I also examined the Pythagorean Record for each of the teams. On average, these teams underperformed their Pythagorean projection by 2.07 wins. And, on average, the "next year" Pythag deviation improved to one half win below the Pythagorean Record. This is equivalent to a 26% regression in the Pythag deviation.
WPA has a direct effect on W/L record. This analysis shows that teams with a very bad season of batting WPA tend to experience improvement in batting WPA during the subsequent year.

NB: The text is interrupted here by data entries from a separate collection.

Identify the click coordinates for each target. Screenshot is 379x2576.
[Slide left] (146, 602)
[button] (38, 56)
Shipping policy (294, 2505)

Since the Astros have experienced two consecutive seasons of league worst batting WPA and clutch batting, hopefully the team will benefit from significant improvement in WPA and clutch batting during 2013, as most similar teams did during the past 15 years.
Are the forces of regression sufficient to overcome the impact of moving to the AL? Who really knows. At some point in the future, I might venture my own projection of the Astros' W/L record. However, history and WPA provide a glimmer of hope for the 2013 season.